A division bench of the apex court, led by Justice Syed Mansoor Ali Shah, gave two judgments on the maintainability of second pre arrest bail. The ruling said if the petitioner’s explanation was unsatisfactory, the second petition would be liable to be dismissed without going into the merits.
“Only if the explanation is found satisfactory can the Court proceed further and decide the second petition on merits.
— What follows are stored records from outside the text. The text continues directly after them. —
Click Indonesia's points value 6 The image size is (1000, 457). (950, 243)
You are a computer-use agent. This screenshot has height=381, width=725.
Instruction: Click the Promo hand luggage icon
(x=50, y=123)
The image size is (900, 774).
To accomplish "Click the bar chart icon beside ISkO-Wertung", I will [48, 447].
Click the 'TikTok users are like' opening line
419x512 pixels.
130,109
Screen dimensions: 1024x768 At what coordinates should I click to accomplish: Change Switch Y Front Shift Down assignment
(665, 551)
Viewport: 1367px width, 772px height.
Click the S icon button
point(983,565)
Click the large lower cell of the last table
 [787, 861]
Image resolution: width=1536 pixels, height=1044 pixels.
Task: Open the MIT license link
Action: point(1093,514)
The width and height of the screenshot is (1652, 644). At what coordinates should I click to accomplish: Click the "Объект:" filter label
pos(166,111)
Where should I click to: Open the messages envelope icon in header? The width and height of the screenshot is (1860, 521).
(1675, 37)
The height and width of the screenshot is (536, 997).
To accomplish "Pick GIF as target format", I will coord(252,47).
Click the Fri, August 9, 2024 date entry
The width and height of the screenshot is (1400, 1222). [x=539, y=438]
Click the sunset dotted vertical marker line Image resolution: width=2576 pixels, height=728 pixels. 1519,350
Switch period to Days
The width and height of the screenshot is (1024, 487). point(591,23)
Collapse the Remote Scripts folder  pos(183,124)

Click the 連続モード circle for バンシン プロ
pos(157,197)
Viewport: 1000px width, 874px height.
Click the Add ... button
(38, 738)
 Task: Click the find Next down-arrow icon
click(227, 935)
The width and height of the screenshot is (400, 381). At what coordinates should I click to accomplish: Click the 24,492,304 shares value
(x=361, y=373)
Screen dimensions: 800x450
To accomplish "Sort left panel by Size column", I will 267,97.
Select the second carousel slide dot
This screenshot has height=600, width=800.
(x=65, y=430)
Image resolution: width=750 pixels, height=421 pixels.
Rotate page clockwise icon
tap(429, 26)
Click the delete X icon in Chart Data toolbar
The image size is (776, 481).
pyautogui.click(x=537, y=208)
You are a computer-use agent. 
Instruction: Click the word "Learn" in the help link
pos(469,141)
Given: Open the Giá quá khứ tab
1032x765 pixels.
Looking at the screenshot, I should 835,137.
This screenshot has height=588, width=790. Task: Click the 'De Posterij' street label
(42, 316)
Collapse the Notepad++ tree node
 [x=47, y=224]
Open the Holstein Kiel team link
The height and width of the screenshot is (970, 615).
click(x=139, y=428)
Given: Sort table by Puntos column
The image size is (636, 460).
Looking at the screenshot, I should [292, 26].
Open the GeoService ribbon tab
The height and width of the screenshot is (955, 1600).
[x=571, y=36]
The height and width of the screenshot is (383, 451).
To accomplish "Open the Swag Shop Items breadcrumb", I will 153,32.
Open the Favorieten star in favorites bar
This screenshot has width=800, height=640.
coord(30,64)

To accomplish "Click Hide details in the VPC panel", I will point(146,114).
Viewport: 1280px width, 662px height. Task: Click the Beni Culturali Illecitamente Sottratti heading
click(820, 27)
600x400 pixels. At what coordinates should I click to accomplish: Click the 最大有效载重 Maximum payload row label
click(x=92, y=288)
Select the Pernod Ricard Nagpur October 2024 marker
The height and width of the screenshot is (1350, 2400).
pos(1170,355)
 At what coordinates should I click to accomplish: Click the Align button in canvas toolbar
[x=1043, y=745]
However, if the explanation is found to be unsatisfactory, the second petition is not maintainable and is liable to be dismissed without going into the merits of the case,” the ruling said.
The court referred its earlier ruling wherein it was held that the filing of pre-arrest bail petitions again and again amounted to misuse of law and it also increased the backlog of the courts and this growing trend should have to be stopped by the courts.
“When the second application was withdrawn by the learned counsel for the petitioners, the petitioners could not avail the said remedy even after the deletion of section 365, P.P.C. by the investigating officer as it had attained finality but the petitioners adopted the policy of hide and seek by moving a number of applications,” said the four-page order, authored by Justice Shah.
Justice Shah further observed that while the accused could approach the same court with a fresh pre-arrest bail petition if the earlier one had been withdrawn without advancing arguments on merits.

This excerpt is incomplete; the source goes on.